U.S. Government Warns of Phishing Emails Impersonating DHS Notifications
The U.S. government is warning users to beware of phishing emails that are impersonating legitimate Department of Homeland Security (DHS) notifications.
On 18 June, the Cybersecurity and Infrastructure Security Agency (CISA) published an alert about an ongoing scam campaign. In it, the CISA explained that digital attackers leveraged a spoofed email address to make the notification look like a National Cyber Awareness System (NCAS) alert. The creators of the phishing campaign crafted this disguise as a means of tricking recipients into downloading malware by opening a malicious attachment.
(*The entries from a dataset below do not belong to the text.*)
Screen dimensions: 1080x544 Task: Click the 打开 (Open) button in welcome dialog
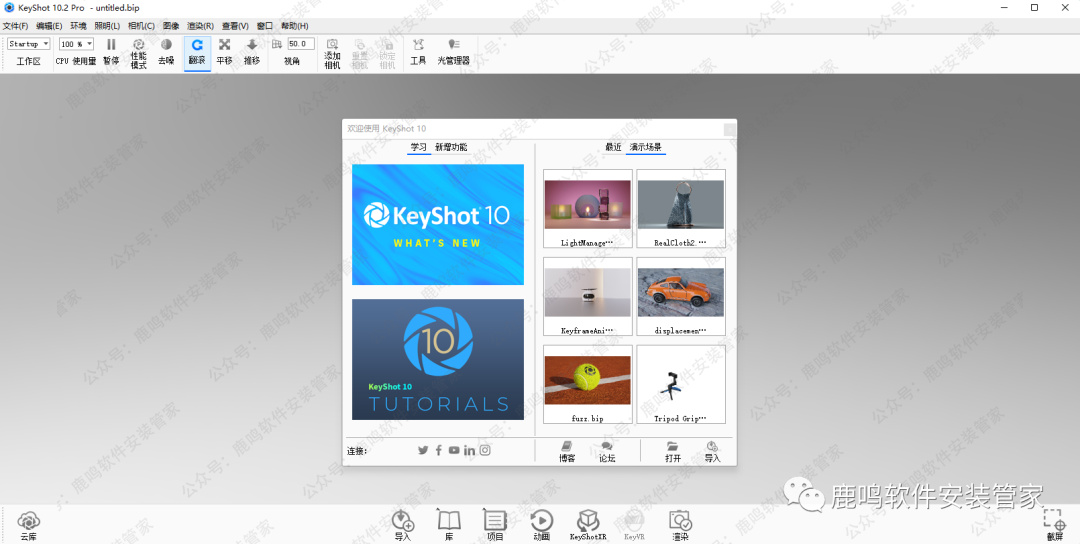(x=673, y=451)
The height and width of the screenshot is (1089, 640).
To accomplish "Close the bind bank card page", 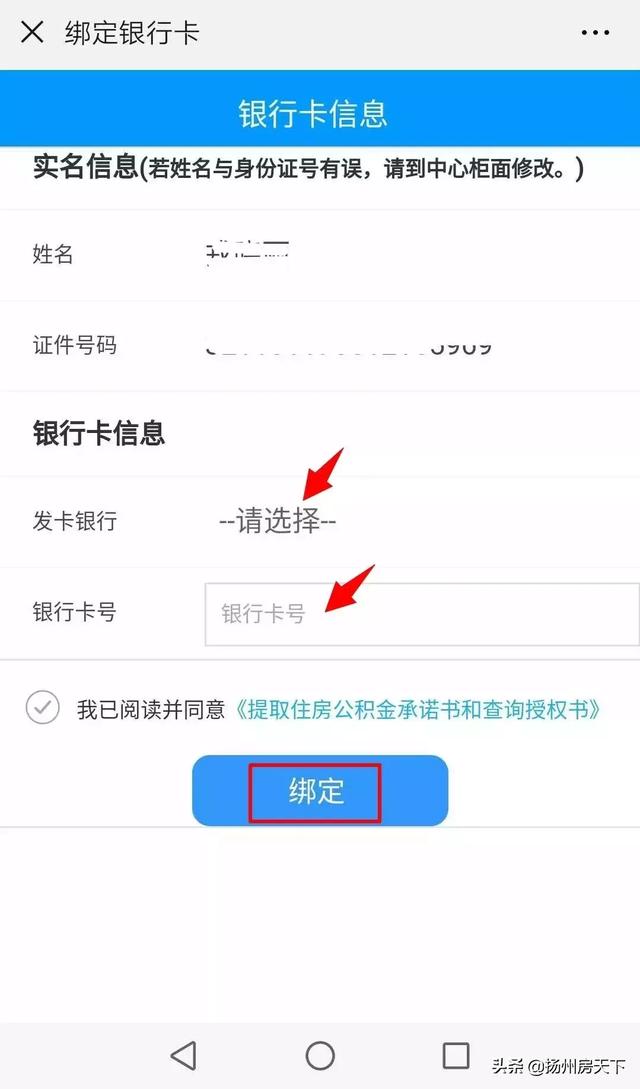I will (32, 32).
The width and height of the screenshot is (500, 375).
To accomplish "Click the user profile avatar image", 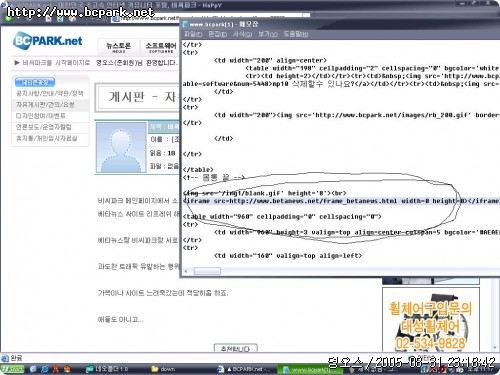I will coord(121,147).
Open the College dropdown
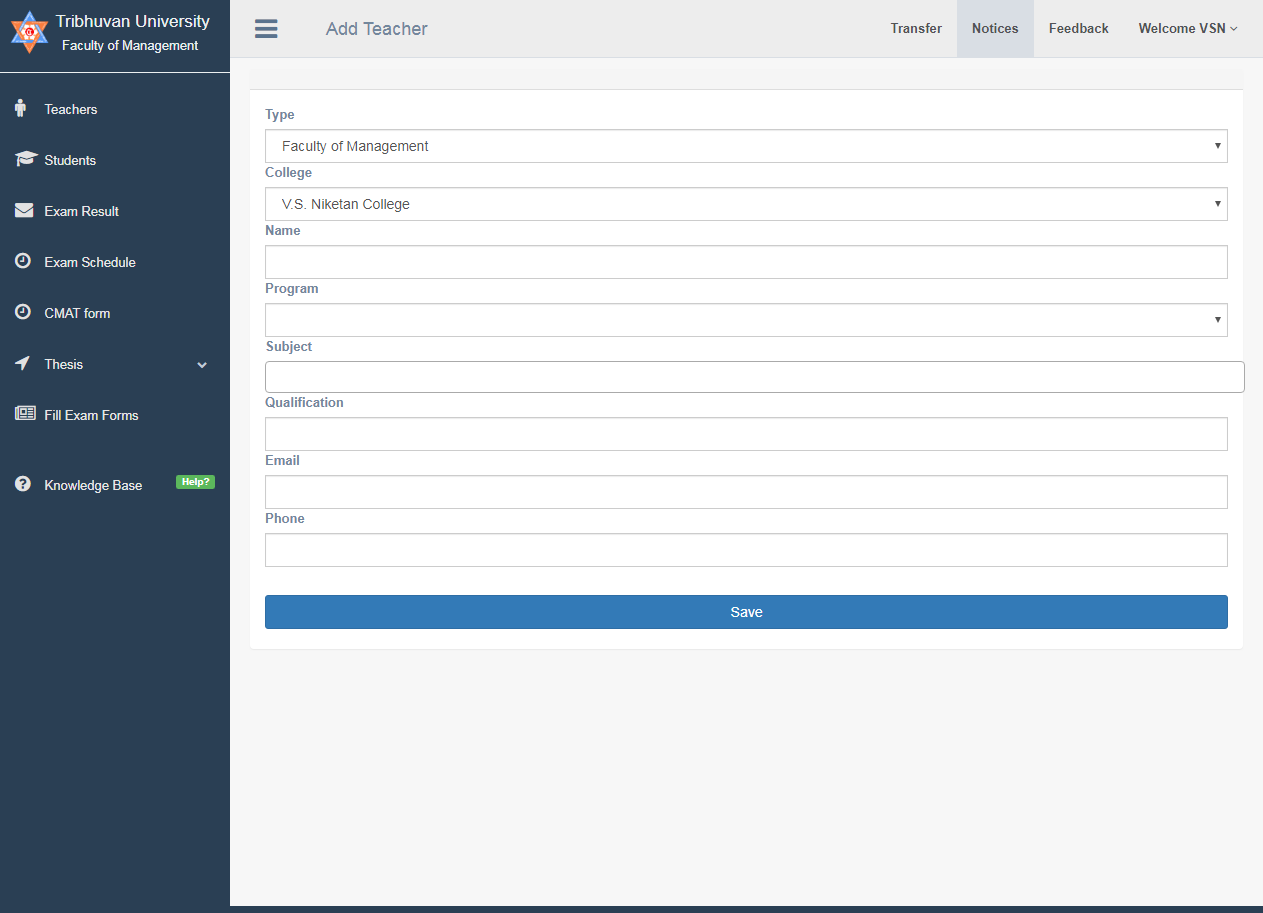 click(x=746, y=204)
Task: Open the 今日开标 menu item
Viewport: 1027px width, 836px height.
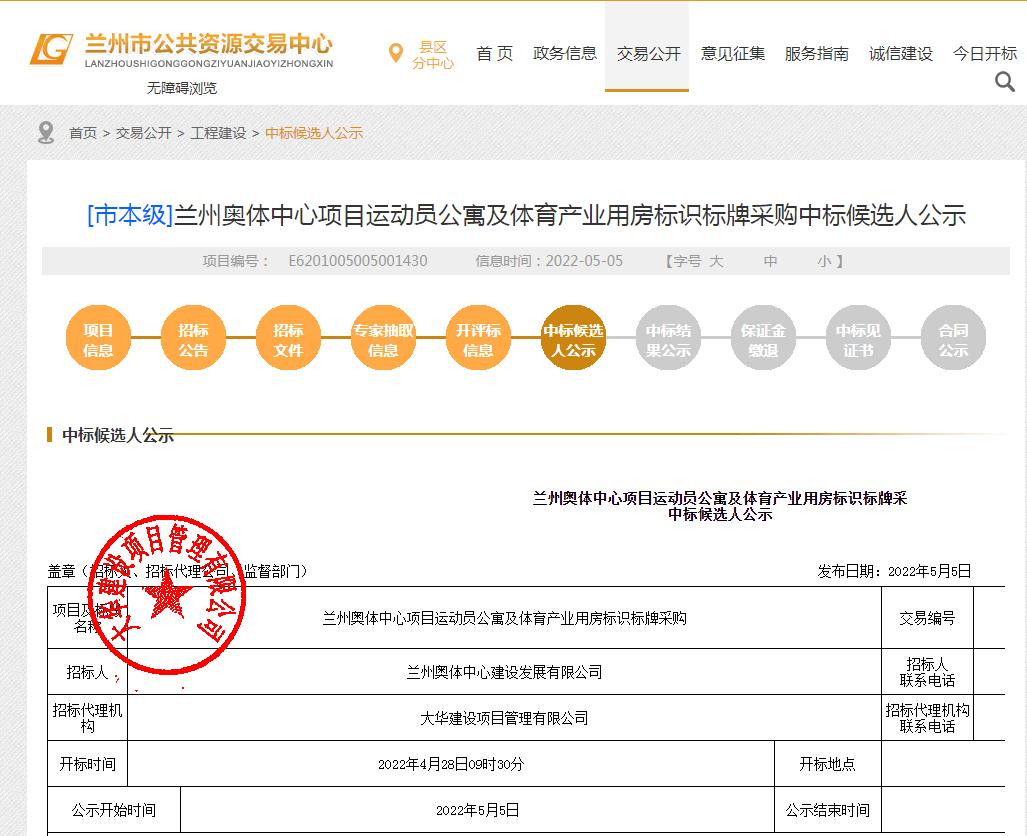Action: [983, 55]
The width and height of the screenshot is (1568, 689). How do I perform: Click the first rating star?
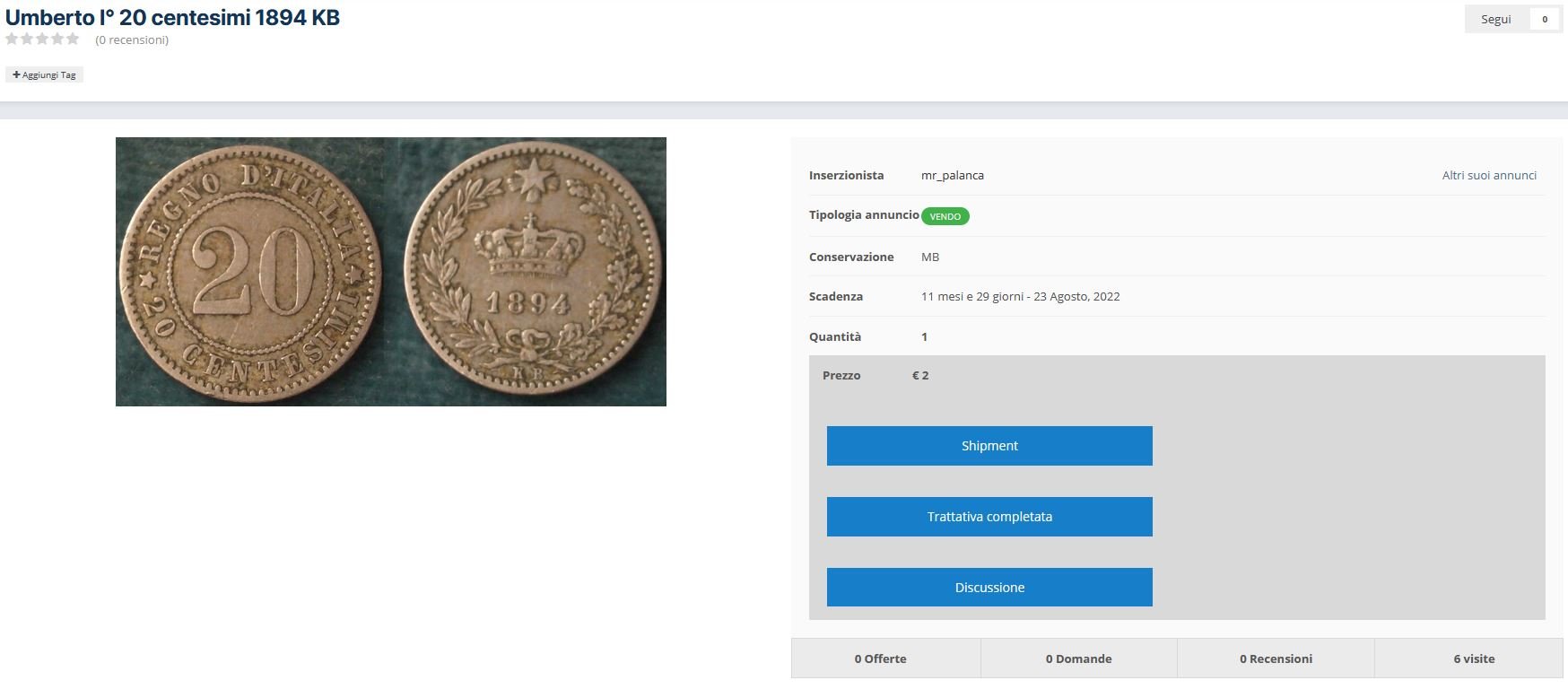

The CISA did not include a sample email of the attack campaign. But it did provide tips on how users can protect themselves against these scam messages. Specifically, it noted that users should attempt to verify web addresses independently, be wary of unsolicited emails and exercise caution around suspicious links and email attachments.
Examining the Big Picture
The tips provided by the CISA are useful for helping individuals defend against this latest phishing campaign. But such guidance only goes so far. That’s because digital attackers are increasingly using what appear to be legitimate emails from various U.S. government entities. When taken as a whole, these campaigns make it more difficult for email security best practices alone to consistently win out against a crafty phish.
Let’s take a look at just one of these recent attacks. In March 2019, the U.S. Department of Transportation published an advisory notice about spam emails disguised as official Office of the Senior Procurement Executive (OSPE) correspondence. These fraudulent messages took on various forms, including fake Requests for Proposal (RFPs) and Requests for Information (RFIs), all in an effort to steal vendors’ personal and financial information.
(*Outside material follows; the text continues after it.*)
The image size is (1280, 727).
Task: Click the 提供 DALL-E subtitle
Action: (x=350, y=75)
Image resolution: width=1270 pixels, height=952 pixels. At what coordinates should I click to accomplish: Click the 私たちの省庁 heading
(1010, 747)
To help organizations protect themselves against such campaigns, the Department of Homeland Security recently decided to take action. In October 2017, it issued a mandate that all federal agencies must update their email policies so that they comply with Domain Message Authentication Reporting & Conformance (DMARC) protocol. DMARC is an important tool in the fight against phishers, as organizations can use it to help verify that an email address actually sent a certain message.
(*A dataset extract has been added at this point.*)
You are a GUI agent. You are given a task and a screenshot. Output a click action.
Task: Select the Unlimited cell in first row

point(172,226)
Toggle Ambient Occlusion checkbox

Unfortunately, federal entities have had a difficult time living up to the DHS mandate thus far. Agari found that only 32 percent of federal agency domains had published a DMARC policy to comply with the mandate as of November 3017. Among those were seven White House email addresses. The remaining 18 hadn’t started deploying DMARC as of April 2018, TechCrunch reported, thus making it possible for attackers to spoof those domains using phishing attacks.
The Way Forward for Government Entities
Clearly, there’s room for federal organizations’ email security to improve. Sherban Naum, SVP of corporate strategy and technology for Bromium, feels these opportunities for growth rest with the organizations themselves. As he told SCMagazine:
We live in an interconnected digital economy, one where businesses are increasingly vulnerable to online attacks that target users, the traditional ‘weak link’ in cybersecurity. The rise of convincing phishing campaigns like those purporting to be from the DHS brings the problem into sharp focus. We can’t continue to put the onus of security on users and expect them to spot these threats; it’s not their job to be the last line of defense.
Reflecting this view, Naum said that organizations can best defend themselves by adopting a defense-in-depth strategy for their email security. An important part of that involves publishing a DMARC policy for all of their email addresses. But an equally crucial component is using a sophisticated email security solution that can analyze incoming messages across multiple layers for suspicious indicators all while allowing legitimate correspondence to find its way through.